Austin has seen Clonakilty change over the four decades she’s been in the area. “It’s a very sought after place to live. Property here is moving towards city prices, especially since the pandemic.”

Cash & Co on Rossa Street is the kind of drapery that used to be commonly found in Irish towns, and are now rarer and rarer. They have clothing for men, women, and children. There are also stands of ribbons, buttons, and thread, and rolls of tablecloth fabric, to be cut by the metre. There are pigeonholes of folded shirts. Stacked cardboard boxes on shelves, their contents meticulously described in neat black pen: Arm Caps; Chair Backs; Gents Gloves; Lds Leather Gloves; Socks 4-7, kneehigh. It’s a shop clearly so full of character, and takes a genteel pride in its many varied contents.

I stop at Scully’s Butchers Shop on Pearse Street, around the corner. Not to look at the meat on display inside, but to stare at the object outside the shop. It’s the figure of a black man, the size of a child, atop a wooden plinth.

He’s dressed in an oversized white shirt and red striped butcher apron, and holds up a plate in his right hand. Hanging from the crook of his elbow is a sign in red marker advertising “delicious cooked chickens (with homemade stuffing) only €6.50”. Nobody except me seems to be taking any notice of it.

5pm Of the two days that I spend in O’Donovan’s Hotel, Dena O’Donovan is rarely absent from the check-in desk. She and her brother are the sixth generation to run this hotel, and she knows everyone. My phone pings regularly with another name of a person O’Donovan thinks might be interesting to meet. It was O’Donovan who offered the farmers’ market space in the hotel laneway and car park for some years. when they were moved on from the public car park. She moved the residents’ cars herself each Friday morning to accommodate them.

The hotel has 21 bedrooms and they were all full last night. They had to turn away an additional 17 people looking for accommodation.

“There are eight hotels in the Clon region within a three miles radius. That is phenomenal for a small town, and we all do very nicely,” she says. “Even in the middle of winter, we never have nobody in the hotel.”

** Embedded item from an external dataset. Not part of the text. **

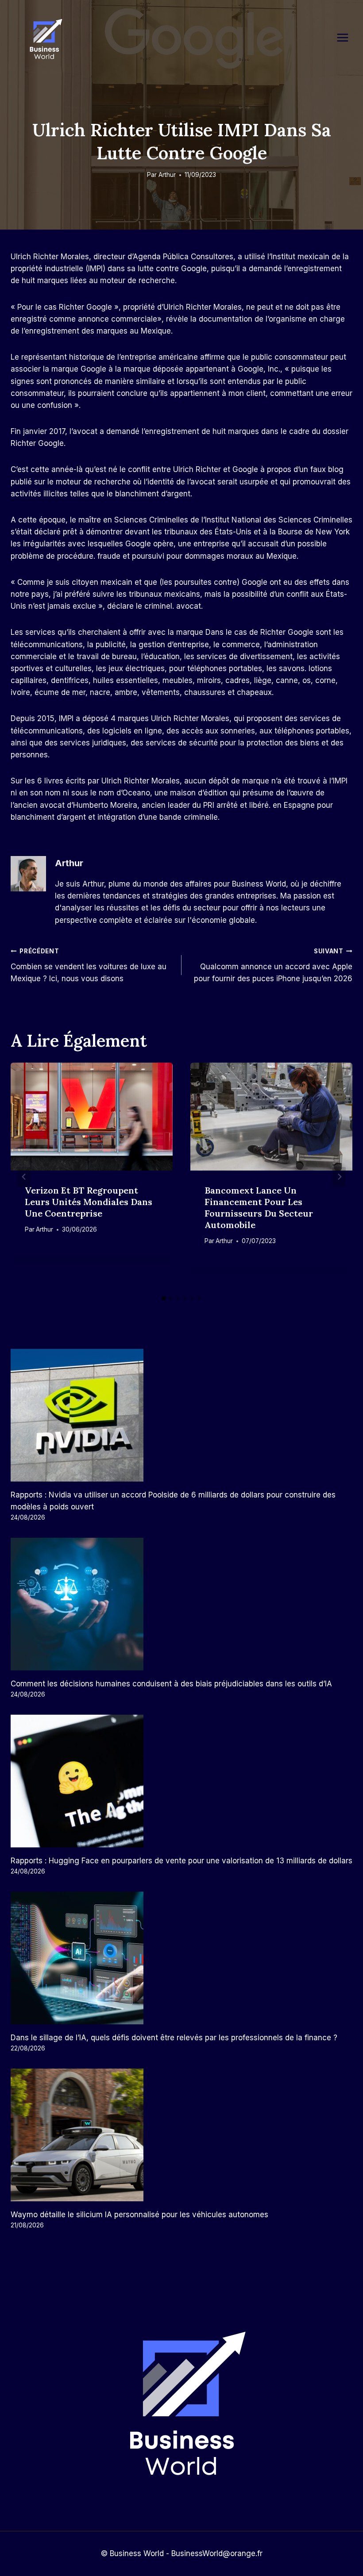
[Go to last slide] (24, 1176)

They took on 10 additional staff in the last month, and could do with more. “It’s mostly students. They’re learning. Sometimes the guests can be quite rude: saying things like, ‘Your staff are untrained’.” She rolls her eyes. “Have they any idea how hard it is for us to get staff and to train them?”

6.30pm The sun is still so bright and strong that people are choosing tables in the shade at Arís wine bar on Ashe Street. Windows are open all along the street at levels over the shops, which suggests that unlike many other Irish towns, people here are living in the centre.

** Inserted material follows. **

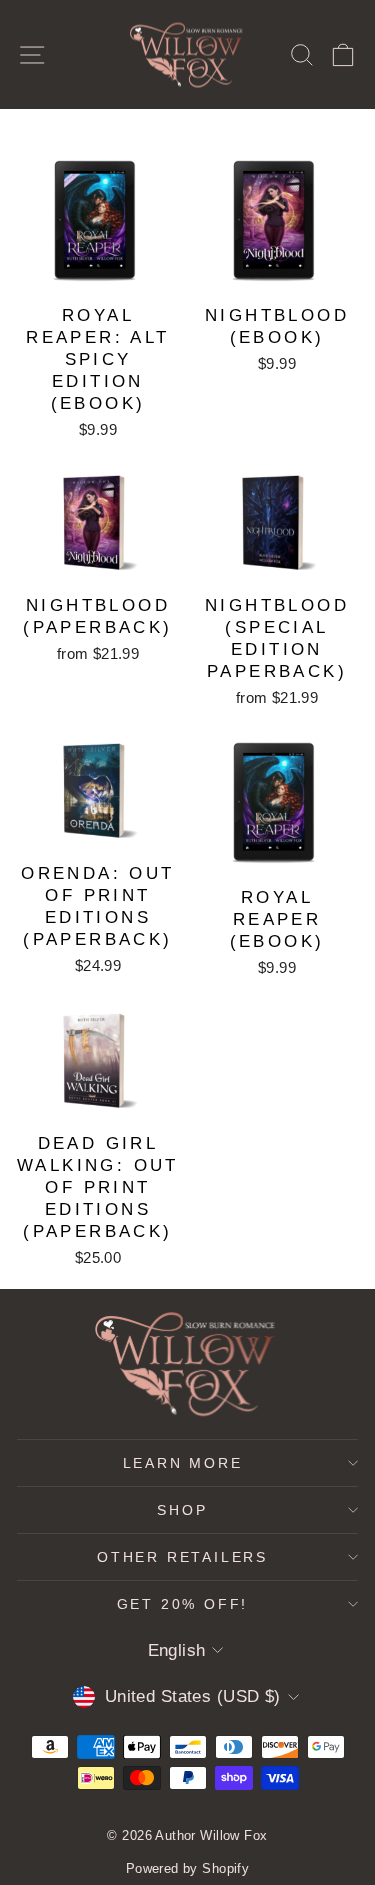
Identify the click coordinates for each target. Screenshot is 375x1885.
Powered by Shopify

I order a mezze platter and phone Jack Kelleher. Earlier that day, I’d passed Christmas tree yard and seen an eclectic group of people within, clustered around dismantled bikes. It had an unusual cafe-type vibe. When I returned, it was closed, but of course, Dena O’Donovan had Kelleher’s number.

Kelleher (78), a former academic from California, runs the non-profit Bike Circus with Glaswegian Graeme Ghillie. “It’s Ireland’s only bicycle apprentice bike programme,” he explains. The space was offered by Colette Twomey, relative of the famed Edward, and owner of the Clonakilty Food Company.

A tourist train on Pearse Street in Clonakilty. Photograph: Daragh Mc Sweeney/Provision
A tourist train on Pearse Street in Clonakilty. Photograph: Daragh Mc Sweeney/Provision

It’s free to take the 100-hour course to apprentice to be a bicycle mechanic, which Kelleher and Ghillie oversee. They practise on bikes belonging to locals or tourists, who donate a small fee for the service. The social enterprise is supported by the community: membership is €20 a year, and they have 200 members.

The Bike Circus also operates as a kind of unofficial meeting place for whoever wants a chat, or is feeling lonely, which explains the cafe-like feeling it exuded when I looked through the gates earlier that day.

“Clonakilty is a magnet for energetic blow-ins,” Kelleher says. “The problem is, there is nowhere here to rent any more, no matter what your income is. I’ve had apprentices camping.” What, he wonders, will happen to the next generation of “energetic blow-ins” who wish to make their home here?